Humility does not mean automatically thinking less of yourself than other people or having a low opinion of your own gifts. It actually means NOT thinking about yourself one way or the other.

It is quite right and natural that, if you are conscious of a certain God-given talent or power, you would want to exercise that gift for God.

It may even be right that, occasionally, you insist that you are more capable of doing what has to be done than anyone else. “Cometh the hour, cometh the man”. Like Winston Churchill galvanising this country into not being defeated by Hitler. Or Nelson Mandela knowing it was he who had to lead South Africa away from apartheid.

 But whether or not you have any particular talent, what matters is that you simply give your whole heart and mind to God and the fulfilment of His will.
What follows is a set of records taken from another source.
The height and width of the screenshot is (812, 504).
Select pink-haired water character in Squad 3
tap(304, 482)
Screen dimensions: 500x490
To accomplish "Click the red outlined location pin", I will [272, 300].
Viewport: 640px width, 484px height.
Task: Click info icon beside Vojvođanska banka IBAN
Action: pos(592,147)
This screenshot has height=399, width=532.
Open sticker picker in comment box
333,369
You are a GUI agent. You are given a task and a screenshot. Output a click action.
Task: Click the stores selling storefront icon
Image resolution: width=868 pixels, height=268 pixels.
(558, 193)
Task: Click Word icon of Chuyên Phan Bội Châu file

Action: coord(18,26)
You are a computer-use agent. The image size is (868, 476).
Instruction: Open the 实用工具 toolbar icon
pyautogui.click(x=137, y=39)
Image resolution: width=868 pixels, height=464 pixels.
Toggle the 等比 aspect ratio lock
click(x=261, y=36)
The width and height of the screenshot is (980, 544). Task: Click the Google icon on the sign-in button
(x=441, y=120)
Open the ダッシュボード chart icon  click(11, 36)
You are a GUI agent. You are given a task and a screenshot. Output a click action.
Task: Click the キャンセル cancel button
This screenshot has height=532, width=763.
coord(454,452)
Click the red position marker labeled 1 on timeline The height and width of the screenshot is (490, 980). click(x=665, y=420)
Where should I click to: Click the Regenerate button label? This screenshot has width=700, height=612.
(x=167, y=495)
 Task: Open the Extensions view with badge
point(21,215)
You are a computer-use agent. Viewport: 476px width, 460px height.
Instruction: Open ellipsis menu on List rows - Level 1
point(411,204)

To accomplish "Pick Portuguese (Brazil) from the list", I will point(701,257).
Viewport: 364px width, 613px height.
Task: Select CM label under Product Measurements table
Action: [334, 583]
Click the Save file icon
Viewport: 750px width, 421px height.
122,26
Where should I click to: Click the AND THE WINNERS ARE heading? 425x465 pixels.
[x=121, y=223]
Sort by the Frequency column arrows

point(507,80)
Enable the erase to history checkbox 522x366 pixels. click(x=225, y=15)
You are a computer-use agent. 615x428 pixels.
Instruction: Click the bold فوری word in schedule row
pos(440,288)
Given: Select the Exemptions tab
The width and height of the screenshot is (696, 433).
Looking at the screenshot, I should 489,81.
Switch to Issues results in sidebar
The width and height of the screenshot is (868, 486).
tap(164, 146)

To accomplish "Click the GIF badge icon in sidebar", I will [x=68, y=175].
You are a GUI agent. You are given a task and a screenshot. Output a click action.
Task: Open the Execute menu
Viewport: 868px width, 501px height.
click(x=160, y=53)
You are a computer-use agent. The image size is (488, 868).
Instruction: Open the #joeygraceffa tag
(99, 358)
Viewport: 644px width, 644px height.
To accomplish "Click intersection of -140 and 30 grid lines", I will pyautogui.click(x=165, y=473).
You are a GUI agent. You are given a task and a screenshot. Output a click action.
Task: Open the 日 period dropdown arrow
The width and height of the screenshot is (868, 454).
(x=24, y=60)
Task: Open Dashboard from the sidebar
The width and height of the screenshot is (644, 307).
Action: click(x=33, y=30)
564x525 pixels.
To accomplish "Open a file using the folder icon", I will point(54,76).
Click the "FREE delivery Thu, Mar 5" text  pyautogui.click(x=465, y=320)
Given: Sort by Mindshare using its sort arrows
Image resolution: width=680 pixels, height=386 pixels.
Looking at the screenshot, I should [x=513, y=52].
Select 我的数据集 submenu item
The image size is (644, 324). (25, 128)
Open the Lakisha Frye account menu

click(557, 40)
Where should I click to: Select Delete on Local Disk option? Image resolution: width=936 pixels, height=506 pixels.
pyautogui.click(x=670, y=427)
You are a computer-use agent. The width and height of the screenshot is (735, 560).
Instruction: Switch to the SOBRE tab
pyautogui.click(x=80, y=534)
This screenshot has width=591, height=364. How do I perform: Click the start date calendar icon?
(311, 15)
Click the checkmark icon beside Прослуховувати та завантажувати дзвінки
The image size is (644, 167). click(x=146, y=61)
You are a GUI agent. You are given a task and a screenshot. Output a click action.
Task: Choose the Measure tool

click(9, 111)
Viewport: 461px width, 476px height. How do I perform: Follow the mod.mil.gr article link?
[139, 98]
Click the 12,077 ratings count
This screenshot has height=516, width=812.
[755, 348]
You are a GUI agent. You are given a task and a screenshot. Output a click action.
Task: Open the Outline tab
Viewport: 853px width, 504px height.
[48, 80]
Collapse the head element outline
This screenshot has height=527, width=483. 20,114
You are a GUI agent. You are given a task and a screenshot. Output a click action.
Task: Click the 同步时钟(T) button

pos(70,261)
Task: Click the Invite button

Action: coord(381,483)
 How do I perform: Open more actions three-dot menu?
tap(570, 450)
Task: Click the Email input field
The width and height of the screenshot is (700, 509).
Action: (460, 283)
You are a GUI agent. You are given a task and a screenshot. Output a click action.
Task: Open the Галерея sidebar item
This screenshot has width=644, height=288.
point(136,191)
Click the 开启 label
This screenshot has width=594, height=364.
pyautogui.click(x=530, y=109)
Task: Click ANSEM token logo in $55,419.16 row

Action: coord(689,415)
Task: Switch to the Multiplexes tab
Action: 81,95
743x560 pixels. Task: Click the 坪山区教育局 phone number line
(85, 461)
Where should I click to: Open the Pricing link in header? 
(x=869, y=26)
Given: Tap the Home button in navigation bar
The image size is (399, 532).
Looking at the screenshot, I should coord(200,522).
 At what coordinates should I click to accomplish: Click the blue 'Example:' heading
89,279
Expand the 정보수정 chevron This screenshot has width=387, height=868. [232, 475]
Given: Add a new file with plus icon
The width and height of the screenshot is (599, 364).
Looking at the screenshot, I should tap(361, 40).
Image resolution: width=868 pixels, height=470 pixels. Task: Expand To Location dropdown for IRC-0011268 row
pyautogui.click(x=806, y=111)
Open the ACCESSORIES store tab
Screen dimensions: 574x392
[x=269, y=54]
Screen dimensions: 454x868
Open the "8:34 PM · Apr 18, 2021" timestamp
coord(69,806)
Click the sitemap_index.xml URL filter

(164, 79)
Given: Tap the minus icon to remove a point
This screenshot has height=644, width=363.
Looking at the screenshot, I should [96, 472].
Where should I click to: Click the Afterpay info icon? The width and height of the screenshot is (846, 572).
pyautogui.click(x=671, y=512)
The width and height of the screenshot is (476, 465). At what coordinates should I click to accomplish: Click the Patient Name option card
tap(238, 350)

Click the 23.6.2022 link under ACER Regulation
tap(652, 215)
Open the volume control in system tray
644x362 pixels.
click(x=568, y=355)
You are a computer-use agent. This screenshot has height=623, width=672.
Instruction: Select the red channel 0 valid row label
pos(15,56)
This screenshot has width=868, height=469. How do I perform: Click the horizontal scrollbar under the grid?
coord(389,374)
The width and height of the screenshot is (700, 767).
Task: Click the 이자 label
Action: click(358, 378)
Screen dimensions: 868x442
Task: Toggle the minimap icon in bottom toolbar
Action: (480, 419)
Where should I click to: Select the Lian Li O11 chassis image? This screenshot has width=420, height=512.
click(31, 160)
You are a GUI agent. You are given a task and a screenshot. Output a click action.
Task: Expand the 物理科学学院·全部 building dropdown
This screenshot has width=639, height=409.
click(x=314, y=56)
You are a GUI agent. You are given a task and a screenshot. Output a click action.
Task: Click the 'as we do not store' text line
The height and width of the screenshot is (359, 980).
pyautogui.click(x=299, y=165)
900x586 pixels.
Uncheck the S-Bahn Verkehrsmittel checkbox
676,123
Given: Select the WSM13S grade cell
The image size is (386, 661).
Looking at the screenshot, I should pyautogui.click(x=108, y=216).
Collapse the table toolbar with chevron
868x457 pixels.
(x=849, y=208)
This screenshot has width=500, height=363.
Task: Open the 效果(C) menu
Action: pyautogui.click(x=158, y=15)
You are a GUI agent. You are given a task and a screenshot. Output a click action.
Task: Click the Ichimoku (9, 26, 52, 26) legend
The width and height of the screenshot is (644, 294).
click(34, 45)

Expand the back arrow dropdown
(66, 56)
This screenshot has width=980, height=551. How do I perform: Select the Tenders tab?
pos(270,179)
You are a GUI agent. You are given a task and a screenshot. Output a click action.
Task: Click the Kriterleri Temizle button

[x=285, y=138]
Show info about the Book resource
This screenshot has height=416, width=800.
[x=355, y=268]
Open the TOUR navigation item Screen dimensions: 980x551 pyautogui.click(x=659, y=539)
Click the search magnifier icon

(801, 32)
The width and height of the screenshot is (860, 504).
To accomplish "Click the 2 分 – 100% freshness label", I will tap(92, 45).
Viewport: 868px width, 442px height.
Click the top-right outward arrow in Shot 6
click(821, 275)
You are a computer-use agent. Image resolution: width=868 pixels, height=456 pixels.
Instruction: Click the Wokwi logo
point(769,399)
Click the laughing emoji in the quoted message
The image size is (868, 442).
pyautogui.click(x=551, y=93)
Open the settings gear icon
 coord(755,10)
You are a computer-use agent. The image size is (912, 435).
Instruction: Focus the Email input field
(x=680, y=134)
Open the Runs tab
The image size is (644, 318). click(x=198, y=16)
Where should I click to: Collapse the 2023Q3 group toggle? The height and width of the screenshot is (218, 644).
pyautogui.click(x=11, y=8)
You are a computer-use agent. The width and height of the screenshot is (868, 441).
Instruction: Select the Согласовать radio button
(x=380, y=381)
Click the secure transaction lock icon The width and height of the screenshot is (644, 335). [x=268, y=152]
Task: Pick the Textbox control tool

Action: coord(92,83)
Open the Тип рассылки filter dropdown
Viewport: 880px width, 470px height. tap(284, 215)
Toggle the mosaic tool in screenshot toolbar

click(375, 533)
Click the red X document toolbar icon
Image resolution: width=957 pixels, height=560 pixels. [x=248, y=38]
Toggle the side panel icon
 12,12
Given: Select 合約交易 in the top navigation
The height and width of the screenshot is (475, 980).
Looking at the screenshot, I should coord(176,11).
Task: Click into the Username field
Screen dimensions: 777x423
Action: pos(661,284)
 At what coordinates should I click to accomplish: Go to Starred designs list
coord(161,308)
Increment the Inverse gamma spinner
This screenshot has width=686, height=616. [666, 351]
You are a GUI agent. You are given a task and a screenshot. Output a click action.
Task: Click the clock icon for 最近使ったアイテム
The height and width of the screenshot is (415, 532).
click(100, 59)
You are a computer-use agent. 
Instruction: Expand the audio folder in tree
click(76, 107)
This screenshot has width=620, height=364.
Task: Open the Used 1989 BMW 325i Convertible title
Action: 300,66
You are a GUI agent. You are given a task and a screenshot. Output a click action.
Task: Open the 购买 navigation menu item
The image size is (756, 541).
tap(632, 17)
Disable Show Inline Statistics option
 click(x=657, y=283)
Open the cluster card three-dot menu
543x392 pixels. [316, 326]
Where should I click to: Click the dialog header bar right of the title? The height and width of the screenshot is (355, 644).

That way, you will have gone a long way towards losing your life in order to gain it. You will be not far from the kingdom.

 Don’t grovel. Don’t navel-gaze or beat your breast, crying “Oh what a worthless creature am I!” That is a sick form of self-preoccupation, of pride in disguise.

Real humility, trust in God, is much more effective because it frees you from anxiety.

Forgive me for talking about my beloved cricket for a moment.

Now. You’re fielding on the boundary at fine leg and the batsman hooks the ball in the air towards you. It’s either going for 6 or he’s going to be out. If you start to wonder whether you are going to catch the ball, you’ll drop it. But if you just catch it without thinking about anything – especially not what other people are going to think of you - you’ll probably hold on to it.

In any game, nothing paralyses a player so much as anxiety. And that goes for everything else in life from the simplest task to the biggest. But you can’t get the confidence to free your life from all anxiety by what the sports analysts call “self-belief”, or getting into “the zone”.

It is only trust in God that casts out all anxiety and trust in God is that real humility, that lack of self-importance, which enables us to be transformed into the image of Christ.